Joseph W. Brooks was an All-American football player and coach. He played for Williams College and Colgate University from 1909 to 1914. He was the head football coach at Williams College in 1916, 1919 and 1920.

Athlete[edit]

Brooks played college football at the tackle position and place kicker for Williams College from 1909 to 1910 and for Colgate University from 1912 to 1914. He kicked four placement goals in a 1913 game against Syracuse University and was selected as an All-Eastern player.[1] The New York Times called him "a great placement goal kicker" and "one of the greatest offensive tackles of the country."[1]

Coach[edit]

After graduating from Colgate in 1915, he remained there as an assistant football coach in the 1915.[1] In 1916, he coached the Williams College football team.[2]

In January 1917, Brooks was ruled ineligible to play amateur hockey for the Irish-American Athletic Club in the American Hockey League due to his having served as a coach at Williams College in 1916.[3]

After the United States entered World War I in the spring of 1917, Brooks served in France with the United States Army as a captain with the 150th Machine Gun Battalion of the 42nd Division.[1]

After being discharged from the military, Brooks returned to his position as the head football coach at Williams College.[4] He was the head coach at Williams for the 1916, 1919 and 1920 seasons.[1][5]

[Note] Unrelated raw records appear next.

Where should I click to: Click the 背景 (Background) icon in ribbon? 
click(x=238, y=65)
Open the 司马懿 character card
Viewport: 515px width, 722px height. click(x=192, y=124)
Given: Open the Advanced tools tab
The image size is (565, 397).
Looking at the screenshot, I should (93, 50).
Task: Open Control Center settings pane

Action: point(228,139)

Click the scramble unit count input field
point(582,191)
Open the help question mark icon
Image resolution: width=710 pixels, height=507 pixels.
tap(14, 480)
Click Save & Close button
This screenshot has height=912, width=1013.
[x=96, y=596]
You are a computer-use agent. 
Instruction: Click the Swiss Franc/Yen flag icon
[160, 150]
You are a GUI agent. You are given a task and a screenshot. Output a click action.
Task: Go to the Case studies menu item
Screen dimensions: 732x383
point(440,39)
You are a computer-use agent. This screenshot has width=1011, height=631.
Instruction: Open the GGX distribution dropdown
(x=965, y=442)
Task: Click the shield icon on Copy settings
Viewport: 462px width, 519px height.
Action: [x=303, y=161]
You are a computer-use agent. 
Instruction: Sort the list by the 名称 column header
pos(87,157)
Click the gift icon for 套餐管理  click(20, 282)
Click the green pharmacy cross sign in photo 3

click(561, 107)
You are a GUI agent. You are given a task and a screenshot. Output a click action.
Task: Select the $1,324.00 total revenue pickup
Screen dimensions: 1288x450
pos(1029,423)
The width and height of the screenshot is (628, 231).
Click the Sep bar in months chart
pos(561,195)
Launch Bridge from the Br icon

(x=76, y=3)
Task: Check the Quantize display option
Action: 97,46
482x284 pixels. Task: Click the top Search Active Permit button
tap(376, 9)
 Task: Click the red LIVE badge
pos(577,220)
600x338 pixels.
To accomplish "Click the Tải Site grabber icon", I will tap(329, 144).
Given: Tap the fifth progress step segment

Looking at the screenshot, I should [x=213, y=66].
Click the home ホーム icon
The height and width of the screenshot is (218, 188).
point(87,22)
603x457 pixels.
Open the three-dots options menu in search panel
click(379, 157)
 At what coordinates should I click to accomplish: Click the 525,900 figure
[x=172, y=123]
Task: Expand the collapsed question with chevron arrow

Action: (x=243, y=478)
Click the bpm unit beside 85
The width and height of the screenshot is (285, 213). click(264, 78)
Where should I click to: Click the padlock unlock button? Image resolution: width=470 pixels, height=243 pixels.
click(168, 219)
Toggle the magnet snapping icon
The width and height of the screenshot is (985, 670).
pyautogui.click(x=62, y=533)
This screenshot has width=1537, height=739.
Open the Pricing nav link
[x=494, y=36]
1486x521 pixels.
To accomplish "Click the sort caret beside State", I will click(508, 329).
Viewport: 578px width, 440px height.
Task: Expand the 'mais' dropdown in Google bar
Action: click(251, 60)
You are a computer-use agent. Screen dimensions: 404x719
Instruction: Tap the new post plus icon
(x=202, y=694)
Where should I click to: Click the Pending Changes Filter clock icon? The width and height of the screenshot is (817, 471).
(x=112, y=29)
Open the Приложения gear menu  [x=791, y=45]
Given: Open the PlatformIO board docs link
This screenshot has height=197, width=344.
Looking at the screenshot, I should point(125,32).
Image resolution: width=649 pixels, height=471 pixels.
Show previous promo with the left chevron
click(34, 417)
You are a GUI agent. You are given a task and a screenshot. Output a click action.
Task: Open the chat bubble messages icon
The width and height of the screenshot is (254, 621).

In December 1920, Brooks announced that he would spend the 1921 football season as an assistant football coach for Columbia University.[1]

On January 1, 1921, Brooks' brother, George Bruce Brooks (also a football player for Williams College), shot Julian Dick at a New Year's party in New York City. Brooks donated blood for a transfusion, but the shooting victim died.[6]

In October 1931, Brooks survived an airplane crash in South Bend, Indiana shortly after becoming engaged to Alicia Patterson.[7] The couple was married two months later and the couple, both of whom were licensed pilots, flew to Florida and later to Mexico, in their own plane.[8][9][10]